### Extract to read
□ □ □ □
Welcome faithful readers and virtual book tour roadies alike! Today I'm setting out the welcome mat and dusting off the coffee table to have a little chat with soon-to-be world renowned author Ayun Halliday, whose book Mama Lama Ding Dong is just being released in the UK. (The book is titled The Big Rumpus here in the states.) I had the opportunity to read it this past weekend, and truly loved it. Here's a transcript of the conversation we had over tea and crumpets (fitting, don't you think?), and be sure to read the excerpt that follows!____________________
Christine: First of all, please tell me how to pronounce your name, because I'm sure I'm saying it wrong in my head.
Ayun: My name rhymes with ray gun, in a sort of mush mouthed way - many people side step the issue by calling me Annie, and telemarketers seem to prefer Ah-yoon.
□ □ □ □
### Required task
According to the author interview above, what is Mama Lama Ding Dong titled in the United States?

### Recorded information
□ □ □ □
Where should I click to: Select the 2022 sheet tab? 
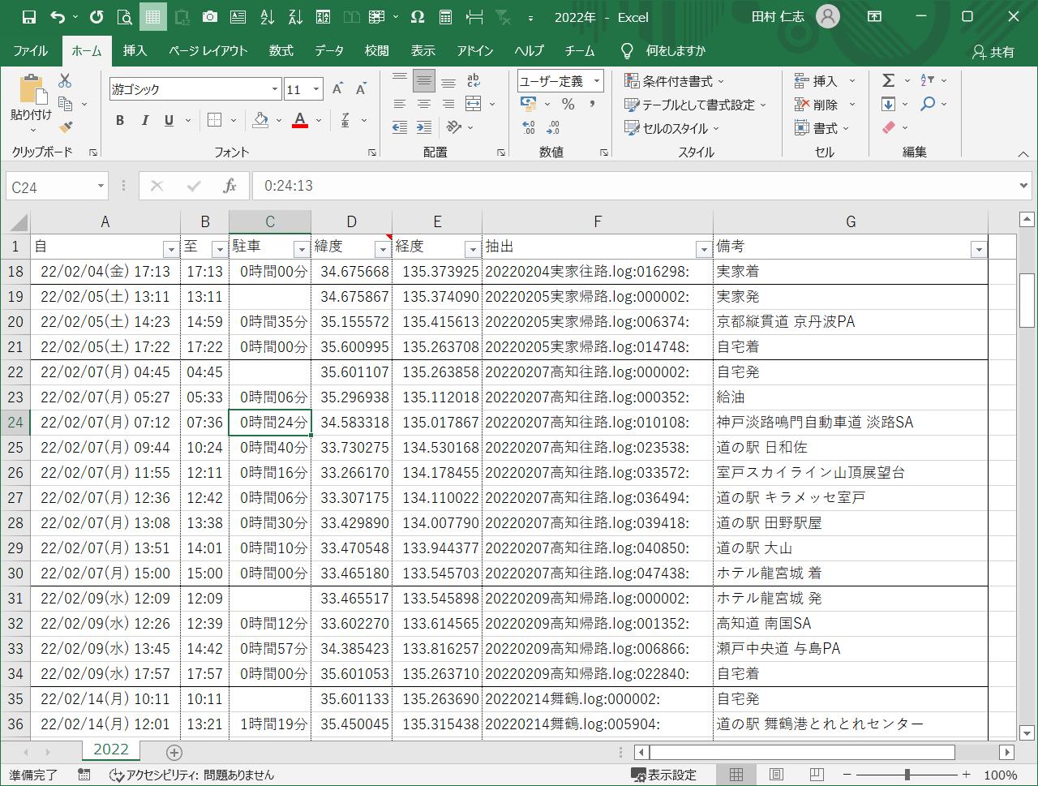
□ □ □ □
### Complete response
The Big Rumpus